The Little Rock Congregations Study, led by Dr. Rebecca Glazier, Gerald Driskill, and Kirk Leach, works with religious leaders in Little Rock to show how faith-based community engagement affects our city. Recently, they discovered that improving race relations is a critical concern to faith leaders in the city. In a recent survey, all faith leaders who paricitpated responded “important” or “very important” to this topic. By understanding this imperative issue, faith and social justice leaders can work together to begin healing our city. 

“Places of worship and people of faith have always played a powerful role in mobilizing people to fight for justice and in healing past wounds,” Glazier said. “The early results from our 2020 study reveal that there is still a lot of hope in our city. Communities of faith are key to making that happen.”

Helping Arkansas Businesses 

3D-printed covid-19 mask

3D-Printed masks created by Trigun Maroo

Another important aspect of creating a better society is to support small businesses in our community. As COVID-19 impacts small businesses in the state, the Arkansas Small Business Technology Development Center (ASBTDC) has been on the economic front lines to provide assistance. ASBTDC provides extensive resources and funds to mitigate the impact of COVID-19 on small businesses. 

Researchers on the Front Lines 

Faculty and student researchers at UA Little Rock have also responded to the call in 2020. When hospitals in central Arkansas were in desperate need of personal protective equipment to treat COVID-19 patients, doctoral student Trigun Maroo briefly turned his attention away from his research project to create face masks for hospital workers using a 3D printer. This selfless act is just one example of the many extraordinary students on campus who use their skills to respond to the call. Additionally, the Donaghey College of Science, Technology, Engineering, and Mathematics worked with the Little Rock Chamber of Commerce to create face shields for a local hospital in Little Rock using a 3D printer.

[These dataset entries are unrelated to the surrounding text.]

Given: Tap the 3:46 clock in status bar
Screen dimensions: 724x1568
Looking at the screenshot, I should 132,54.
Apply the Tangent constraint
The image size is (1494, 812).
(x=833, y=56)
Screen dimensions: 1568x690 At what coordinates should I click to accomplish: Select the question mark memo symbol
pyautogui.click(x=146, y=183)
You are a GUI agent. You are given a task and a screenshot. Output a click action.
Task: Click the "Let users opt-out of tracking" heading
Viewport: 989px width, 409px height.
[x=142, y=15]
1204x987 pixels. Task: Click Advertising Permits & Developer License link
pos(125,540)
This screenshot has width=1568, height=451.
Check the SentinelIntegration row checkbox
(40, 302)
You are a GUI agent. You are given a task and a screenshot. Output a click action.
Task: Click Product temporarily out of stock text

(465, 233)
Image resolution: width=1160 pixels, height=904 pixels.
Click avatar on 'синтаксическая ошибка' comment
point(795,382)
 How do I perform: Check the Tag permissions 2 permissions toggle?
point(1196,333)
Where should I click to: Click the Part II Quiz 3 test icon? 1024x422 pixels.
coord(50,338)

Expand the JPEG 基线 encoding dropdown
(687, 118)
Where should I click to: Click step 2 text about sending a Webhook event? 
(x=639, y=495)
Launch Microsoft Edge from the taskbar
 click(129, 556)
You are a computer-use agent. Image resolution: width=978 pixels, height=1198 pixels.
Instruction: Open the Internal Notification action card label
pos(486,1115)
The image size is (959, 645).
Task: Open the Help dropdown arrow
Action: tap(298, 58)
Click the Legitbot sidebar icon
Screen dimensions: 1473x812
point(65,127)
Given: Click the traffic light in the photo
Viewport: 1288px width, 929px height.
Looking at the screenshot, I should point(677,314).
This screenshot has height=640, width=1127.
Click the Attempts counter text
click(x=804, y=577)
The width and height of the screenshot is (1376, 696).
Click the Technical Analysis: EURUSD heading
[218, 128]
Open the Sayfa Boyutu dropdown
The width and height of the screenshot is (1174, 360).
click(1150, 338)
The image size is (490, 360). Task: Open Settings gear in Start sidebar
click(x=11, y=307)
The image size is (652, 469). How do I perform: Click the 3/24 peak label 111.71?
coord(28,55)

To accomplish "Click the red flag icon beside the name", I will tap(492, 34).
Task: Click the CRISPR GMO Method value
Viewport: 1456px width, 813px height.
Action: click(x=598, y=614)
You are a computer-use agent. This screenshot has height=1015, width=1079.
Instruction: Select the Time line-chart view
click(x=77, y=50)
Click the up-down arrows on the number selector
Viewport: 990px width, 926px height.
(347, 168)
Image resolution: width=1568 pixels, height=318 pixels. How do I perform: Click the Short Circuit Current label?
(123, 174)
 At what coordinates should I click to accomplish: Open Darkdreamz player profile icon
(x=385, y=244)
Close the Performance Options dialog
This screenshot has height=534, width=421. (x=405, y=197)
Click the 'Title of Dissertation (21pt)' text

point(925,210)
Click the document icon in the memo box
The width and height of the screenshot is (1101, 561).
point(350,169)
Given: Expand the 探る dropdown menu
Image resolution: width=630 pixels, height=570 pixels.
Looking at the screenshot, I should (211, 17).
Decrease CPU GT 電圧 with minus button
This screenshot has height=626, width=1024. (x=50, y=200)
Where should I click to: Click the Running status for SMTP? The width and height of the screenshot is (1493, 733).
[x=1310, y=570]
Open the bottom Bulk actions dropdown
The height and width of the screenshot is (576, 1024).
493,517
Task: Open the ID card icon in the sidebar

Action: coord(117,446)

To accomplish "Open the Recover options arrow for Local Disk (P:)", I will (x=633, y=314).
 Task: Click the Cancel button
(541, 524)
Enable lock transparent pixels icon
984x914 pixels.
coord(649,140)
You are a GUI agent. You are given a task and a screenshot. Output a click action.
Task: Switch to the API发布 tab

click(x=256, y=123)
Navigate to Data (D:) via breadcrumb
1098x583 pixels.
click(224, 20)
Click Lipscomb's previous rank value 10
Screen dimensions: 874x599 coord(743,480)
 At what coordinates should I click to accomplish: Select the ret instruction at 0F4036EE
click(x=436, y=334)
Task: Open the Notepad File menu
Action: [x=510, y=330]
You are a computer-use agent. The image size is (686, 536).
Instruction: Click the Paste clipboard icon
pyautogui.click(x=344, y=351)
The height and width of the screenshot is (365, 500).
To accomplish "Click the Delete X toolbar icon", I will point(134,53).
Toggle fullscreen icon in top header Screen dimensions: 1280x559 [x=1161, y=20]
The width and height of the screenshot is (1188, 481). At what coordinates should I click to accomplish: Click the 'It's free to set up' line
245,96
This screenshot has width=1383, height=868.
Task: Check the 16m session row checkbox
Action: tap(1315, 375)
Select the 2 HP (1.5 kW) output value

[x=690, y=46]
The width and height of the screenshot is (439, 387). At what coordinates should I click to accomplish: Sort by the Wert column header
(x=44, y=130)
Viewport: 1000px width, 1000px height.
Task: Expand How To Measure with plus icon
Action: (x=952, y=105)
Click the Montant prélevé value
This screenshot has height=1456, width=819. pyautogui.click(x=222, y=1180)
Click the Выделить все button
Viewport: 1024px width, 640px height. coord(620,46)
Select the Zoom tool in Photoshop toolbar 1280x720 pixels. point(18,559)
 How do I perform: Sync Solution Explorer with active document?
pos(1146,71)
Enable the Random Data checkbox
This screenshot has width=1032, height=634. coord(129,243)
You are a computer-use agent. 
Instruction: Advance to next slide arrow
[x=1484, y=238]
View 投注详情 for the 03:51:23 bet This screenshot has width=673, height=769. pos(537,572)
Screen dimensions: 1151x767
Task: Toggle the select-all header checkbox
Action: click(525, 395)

Eradicating Misinformation 

As our society moves faster through social media, finding the right information and disregarding misinformation can be more difficult than ever before. Dr. Nitin Agarwal and his students worked with Arkansas Attorney General Leslie Rutledge and the Arkansas Research Alliance to create a website that specifically targeted misinformation regarding COVID-19. As the social media landscape grows and moves, it will become even more important to identify harmful misinformation that can harm a society. 

Responding to the Future

As we move forward to 2021 and beyond, we will continue to see the impact of researchers and community service leaders in our lives. UA Little Rock students, faculty, and staff will remain dedicated to the hard work that is necessary to improve our communities, make scientific discoveries, and provide the best resources and opportunities to student researchers. That was what research and community service is all about. These core aspects haven’t changed in our decades of service, and they will continue to serve as our world changes.